Scalp ictal EEG data in 22 seizure-free patients after temporal lobectomy with amygdalo-hippocampectomy were classified as follows: a regular 5-9Hz rhythm with a restricted temporal/subtemporal distribution (type 1, 11 patients), or an irregular 2-5Hz rhythm with a widespread fronto-temporal distribution (type 2, 11 patients). EEG data were fragmented into segments of 1.28s, both at ictal onset and at baseline. The LORETA solution of three frequency bands was compared between ictal and baseline using statistical non-parametric mapping (p<0.01).
The LORETA solution of 5-9Hz in type 2 had wider cortical activity in the ipsilateral fronto-temporal area, compared to type 1 with activation of the ipsilateral focal mesial and lateral temporal regions. The LORETA solution of 10-13Hz in both types showed increased activity in the fronto-temporal area, which was wider in type 2 than type 1. Increased cortical activity of <5Hz was not observed in type 1, whereas increased cortical activity was observed in the bilateral anterior frontal area in type 2.
The cortical source distribution in HS-MTLE may depend on scalp IID frequency. The neural generators of 5-13Hz may be important for the formation of the ictal onset zone in both ictal patterns.
Spatial distributions in HS-MTLE patients differ with scalp IID frequency.
探讨海马硬化型内侧颞叶癫痫(HS-MTLE)患者头皮起始发作期放电(IID)模式的空间分布差异。

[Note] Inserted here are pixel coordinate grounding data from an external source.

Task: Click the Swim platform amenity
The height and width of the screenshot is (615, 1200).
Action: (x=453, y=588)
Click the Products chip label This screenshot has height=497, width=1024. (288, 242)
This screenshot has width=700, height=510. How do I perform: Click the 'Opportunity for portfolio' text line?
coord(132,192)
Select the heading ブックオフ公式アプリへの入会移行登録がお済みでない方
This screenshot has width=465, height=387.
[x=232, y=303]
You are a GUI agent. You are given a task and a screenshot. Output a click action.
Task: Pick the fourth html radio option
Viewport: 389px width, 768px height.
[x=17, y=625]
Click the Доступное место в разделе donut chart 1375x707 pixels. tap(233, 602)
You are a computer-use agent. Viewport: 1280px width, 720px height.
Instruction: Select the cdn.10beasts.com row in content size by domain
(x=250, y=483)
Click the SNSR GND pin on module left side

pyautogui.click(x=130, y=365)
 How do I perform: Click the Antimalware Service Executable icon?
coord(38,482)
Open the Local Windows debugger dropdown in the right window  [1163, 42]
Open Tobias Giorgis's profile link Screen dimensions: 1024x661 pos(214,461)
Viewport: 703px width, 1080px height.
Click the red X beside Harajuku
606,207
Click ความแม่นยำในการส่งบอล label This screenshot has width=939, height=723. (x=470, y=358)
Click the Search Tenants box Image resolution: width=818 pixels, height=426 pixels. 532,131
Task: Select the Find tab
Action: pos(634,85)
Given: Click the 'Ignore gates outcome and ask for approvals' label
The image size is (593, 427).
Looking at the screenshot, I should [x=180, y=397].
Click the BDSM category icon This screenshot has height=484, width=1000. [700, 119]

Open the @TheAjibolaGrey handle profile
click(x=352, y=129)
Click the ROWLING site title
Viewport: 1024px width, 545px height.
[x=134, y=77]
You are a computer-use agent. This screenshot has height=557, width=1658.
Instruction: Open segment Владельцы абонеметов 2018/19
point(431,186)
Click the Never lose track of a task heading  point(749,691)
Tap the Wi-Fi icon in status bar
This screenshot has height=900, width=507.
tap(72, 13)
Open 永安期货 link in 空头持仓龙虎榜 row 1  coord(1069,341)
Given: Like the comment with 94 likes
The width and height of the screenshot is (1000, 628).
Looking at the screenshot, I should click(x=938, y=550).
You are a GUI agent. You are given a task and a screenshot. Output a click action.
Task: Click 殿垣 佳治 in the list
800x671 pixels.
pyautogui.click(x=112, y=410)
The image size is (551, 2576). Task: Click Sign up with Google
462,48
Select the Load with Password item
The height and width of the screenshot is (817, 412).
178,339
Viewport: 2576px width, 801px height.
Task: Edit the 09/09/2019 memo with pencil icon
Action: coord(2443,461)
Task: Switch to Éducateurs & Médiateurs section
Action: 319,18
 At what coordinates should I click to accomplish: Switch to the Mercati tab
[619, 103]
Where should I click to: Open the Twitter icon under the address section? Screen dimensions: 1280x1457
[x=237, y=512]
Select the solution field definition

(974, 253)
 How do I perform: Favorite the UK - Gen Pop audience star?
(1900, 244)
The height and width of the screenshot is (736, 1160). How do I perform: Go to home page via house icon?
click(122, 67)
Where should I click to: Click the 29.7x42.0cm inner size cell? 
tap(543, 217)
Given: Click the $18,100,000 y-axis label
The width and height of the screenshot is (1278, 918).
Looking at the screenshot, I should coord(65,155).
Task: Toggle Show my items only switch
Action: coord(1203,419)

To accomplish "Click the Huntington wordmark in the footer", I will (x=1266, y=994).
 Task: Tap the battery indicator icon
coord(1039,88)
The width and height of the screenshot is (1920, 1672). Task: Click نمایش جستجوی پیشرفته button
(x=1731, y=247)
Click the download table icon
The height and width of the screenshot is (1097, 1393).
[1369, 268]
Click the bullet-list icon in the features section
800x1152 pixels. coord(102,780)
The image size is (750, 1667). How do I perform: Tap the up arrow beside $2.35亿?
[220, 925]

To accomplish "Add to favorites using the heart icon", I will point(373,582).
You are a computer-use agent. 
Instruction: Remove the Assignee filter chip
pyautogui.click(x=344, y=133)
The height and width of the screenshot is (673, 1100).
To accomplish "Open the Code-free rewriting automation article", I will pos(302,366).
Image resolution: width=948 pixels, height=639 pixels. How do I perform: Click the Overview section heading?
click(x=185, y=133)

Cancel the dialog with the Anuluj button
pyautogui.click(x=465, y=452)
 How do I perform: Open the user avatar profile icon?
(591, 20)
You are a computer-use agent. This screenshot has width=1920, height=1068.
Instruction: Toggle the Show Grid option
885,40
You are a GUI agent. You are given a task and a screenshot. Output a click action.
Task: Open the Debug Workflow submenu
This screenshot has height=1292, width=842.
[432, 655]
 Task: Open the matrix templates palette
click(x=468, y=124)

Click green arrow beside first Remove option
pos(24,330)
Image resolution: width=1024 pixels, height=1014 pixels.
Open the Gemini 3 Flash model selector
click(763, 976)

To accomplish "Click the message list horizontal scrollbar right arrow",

对22例接受杏仁核-海马切除术的颞叶切除术后无发作患者的头皮发作期脑电图数据进行如下分类:颞部/颞下部分布受限的规则5-9Hz节律(1型,11例患者),或额颞部广泛分布的不规则2-5Hz节律(2型,11例患者)。脑电图数据在发作起始和基线时均被分割为1.28秒的片段。使用统计非参数映射比较发作期和基线期三个频段的LORETA解(p<0.01)。
与1型患者同侧局灶性内侧和外侧颞叶区域激活相比,2型患者5-9Hz的LORETA解在同侧额颞区域具有更广泛的皮质活动。两种类型中10-13Hz的LORETA解均显示额颞区域活动增加,2型比1型更广泛。1型未观察到<5Hz的皮质活动增加,而2型在双侧前额叶区域观察到皮质活动增加。
HS-MTLE中的皮质源分布可能取决于头皮IID频率。5-13Hz的神经发生器可能对两种发作模式中发作起始区的形成都很重要。
HS-MTLE患者的空间分布因头皮IID频率而异。